Regardless of this year's GDP, the Indian economy is in a crisis policymakers will not admit.

Early this month, Mr Pranab Mukherjee finally admitted to a lower GDP but hastened to add that the rate would be above 7.5 per cent, the number that the RBI had put out. He also promised a commitment to reforms. This was ironical because it came on the eve of a drubbing from various States and the Opposition over its ‘star' reform. Last Friday, the FM had to admit that mid-term poll uncertainties and lack of numbers in Parliament had stymied FDI in retail.

Just how important are the GDP numbers — in other words would a GDP rate around 7 per cent really tell us how healthy the growth is? And second, how much does political strength count for those reforms (and FDI in retail is not one of them) that would really spur growth?

Right now, key indicators such as consumption, investment and even exports do not leave much hope for a growth above the latest forecast. Between the second quarter that showed up the economy in poor light and the next two what can the government do to raise the level of confidence enough to generate a rebound of investment sentiment?

Could the trigger come from the RBI? Curbing its tendency to raise rates or better still, lowering them would help, the argument goes. But would they?

An exhausted economy

Not likely. First, signals transmitting lower rates always take time to take effect, as the RBI has repeatedly complained.

But more important, the RBI's return to an easy money policy will not work because the economy is bedevilled by some systemic problems that have usually been skirted by the government. The real problem that afflicts the economy is that it has exhausted all possibilities of expansion generated by successive waves of reforms over more than the last two decades.

The cumulative impact of the reforms of the 1990s that continued till 2002-03 created capacities that were fully utilised by the organised sectors by 2008-09, the high point of GDP expansion.

For the economy to grow at that level, the limits that the last stage of meaningful reforms implicitly set have to be breached.

These limits are not novel, nor have they been created out of thin air or by the Opposition or a foreign hand. Poor physical and social infrastructure has dogged the organised economy's stakeholders; only now it hurts their bottomline.
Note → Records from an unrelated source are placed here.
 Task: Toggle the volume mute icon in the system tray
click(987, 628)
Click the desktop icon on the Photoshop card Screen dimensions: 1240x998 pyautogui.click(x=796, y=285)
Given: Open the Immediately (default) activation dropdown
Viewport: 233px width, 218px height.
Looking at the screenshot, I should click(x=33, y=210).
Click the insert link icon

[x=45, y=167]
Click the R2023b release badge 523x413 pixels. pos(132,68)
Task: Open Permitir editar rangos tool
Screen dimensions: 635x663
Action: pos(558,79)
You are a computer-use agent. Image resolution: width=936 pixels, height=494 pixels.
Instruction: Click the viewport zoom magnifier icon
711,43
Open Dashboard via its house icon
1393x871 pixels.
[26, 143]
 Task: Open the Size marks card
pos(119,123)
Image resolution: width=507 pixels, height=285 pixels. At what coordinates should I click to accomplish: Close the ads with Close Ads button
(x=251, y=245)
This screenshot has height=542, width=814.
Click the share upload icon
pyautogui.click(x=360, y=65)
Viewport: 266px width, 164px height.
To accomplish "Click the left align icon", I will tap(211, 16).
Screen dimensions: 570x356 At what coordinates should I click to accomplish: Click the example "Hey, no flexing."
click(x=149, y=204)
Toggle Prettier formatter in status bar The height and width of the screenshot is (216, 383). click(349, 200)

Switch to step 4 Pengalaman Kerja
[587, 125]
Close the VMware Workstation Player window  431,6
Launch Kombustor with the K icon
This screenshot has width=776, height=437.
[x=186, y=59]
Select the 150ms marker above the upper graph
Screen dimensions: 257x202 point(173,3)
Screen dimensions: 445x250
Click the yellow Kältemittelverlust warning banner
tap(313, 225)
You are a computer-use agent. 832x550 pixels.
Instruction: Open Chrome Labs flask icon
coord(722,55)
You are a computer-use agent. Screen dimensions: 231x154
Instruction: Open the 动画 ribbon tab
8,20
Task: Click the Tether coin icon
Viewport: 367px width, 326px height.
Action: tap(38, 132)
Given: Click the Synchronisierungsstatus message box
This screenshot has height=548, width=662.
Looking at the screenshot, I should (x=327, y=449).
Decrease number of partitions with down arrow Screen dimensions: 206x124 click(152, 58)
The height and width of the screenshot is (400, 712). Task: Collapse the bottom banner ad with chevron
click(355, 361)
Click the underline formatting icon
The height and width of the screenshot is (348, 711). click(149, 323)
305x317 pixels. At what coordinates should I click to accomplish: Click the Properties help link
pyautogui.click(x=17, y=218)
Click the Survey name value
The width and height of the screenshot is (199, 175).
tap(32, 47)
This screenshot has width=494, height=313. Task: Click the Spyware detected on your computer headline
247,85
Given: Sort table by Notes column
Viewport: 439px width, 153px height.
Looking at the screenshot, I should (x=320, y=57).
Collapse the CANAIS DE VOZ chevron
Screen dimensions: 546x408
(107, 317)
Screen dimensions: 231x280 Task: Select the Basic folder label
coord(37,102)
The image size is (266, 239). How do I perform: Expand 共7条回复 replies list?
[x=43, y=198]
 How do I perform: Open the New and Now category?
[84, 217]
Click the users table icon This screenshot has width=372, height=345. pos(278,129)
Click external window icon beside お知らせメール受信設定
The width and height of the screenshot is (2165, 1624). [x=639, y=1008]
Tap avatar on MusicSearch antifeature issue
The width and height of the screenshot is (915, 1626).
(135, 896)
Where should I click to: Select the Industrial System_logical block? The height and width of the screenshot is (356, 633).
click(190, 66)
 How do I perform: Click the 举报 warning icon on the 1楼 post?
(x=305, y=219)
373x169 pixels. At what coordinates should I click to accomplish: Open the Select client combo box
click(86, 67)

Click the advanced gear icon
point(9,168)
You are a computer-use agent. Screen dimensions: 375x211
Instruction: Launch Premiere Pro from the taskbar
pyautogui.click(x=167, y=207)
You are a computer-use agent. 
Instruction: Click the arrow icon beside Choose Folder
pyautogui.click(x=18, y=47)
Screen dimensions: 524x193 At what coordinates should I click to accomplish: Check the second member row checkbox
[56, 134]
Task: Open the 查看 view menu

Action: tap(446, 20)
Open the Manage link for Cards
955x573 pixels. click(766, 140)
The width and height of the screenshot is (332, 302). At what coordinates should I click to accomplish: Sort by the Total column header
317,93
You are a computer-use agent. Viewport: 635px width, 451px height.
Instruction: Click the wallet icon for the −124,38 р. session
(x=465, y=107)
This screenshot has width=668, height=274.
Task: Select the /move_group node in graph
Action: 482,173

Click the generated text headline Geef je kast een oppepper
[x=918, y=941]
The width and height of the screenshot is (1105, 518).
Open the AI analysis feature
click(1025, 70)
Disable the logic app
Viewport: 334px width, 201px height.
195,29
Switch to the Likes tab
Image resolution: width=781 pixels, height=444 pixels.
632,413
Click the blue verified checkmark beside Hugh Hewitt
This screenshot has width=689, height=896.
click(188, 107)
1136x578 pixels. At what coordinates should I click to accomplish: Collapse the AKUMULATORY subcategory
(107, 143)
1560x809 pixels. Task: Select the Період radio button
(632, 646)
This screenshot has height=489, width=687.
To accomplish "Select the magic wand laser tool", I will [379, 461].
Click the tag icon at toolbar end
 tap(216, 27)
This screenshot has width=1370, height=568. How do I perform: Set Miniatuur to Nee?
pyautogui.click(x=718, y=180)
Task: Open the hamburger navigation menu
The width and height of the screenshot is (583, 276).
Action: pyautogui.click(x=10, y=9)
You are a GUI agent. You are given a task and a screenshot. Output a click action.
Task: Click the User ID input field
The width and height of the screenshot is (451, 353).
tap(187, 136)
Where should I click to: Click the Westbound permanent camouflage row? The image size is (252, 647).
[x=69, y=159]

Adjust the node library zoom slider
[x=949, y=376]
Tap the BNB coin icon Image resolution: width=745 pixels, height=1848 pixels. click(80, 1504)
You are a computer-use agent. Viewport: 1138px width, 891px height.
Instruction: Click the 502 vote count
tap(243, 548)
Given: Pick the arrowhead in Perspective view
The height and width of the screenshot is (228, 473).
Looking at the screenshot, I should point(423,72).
It is not that such infrastructure has not grown; the issue is that the economy has outpaced its sluggish and indifferent expansion.

When complaints of power outages, of lack of skilled personnel and poor productivity levels send consultants scurrying to reinvent solutions and themselves, what we witness is the fact that the economy is running out of fuel and has nowhere to go.

But how did it get this far in the first place?

First and last reform wave

In the two decades or more to 2002-03 successive coalition governments introduced some key reforms that cleared the way for a vaunting GDP rate: abolition of licensing that introduced the idea of competition, financial and capital market reforms that opened up the banking and stock market to global capital and new technology and crucially, telecom reforms coinciding with the new millennium that allowed swathes of Indians to offer a multitude of ‘Services' from carpentry to call centres; graduated and calibrated tax reforms of the nineties that increased compliance and purchasing power of both consumers and producers.

The post-dotcom acceleration in ITES globally helped India's ‘infant' industry but if India made its mark earlier than any other ‘emerging' economy in the IT space it was principally on account of policies that encouraged the globalisation of the IT sector—and later, of the organised economy

Reluctantly at first, then with rising enthusiasm, the manufacturing sector responded to the spurt in purchasing power generated principally via globalising ITES services.

The multiplier effect took shape; the existing infrastructure and the opening of the airwaves as it were, provided the grounds for output expansion as never before.

By the time the UPA government first came to power, India's growth had risen on the back of these reforms and by utilising the infrastructure ‘capacities' created by decades of planning, however inefficiently (roads, power) or organically (higher education).

Post-September 2008

UPA-I had to little other than cheer the economy along; when it tried, as with the SEZ it bungled and created a new flashpoint of violence in the countryside.

The economy peaked in 2008-09 with 9 per cent GDP. The slide that followed the global meltdown was read as an outcome of India's ‘coupling'; but consumption and investment demand was largely domestically driven.

To that extent it was affected more by the inability of infrastructure to meet the growing appetite for better and more roads, power, and new-age skills and, governance. The shortages and costs of oil and coal are starting to tell.

The most crucial reforms now needed are as old as the Indian republic itself. They concern governance and do not need the Opposition's approval.

To decisively create appropriate legislation and an environment for quick decisions, transparent bids, accountable delivery schedules that can help investments in universal infrastructure does not need Parliamentary numbers; more than FDI in retail, they will get the economy moving more determinedly. And they will get the UPA its votes.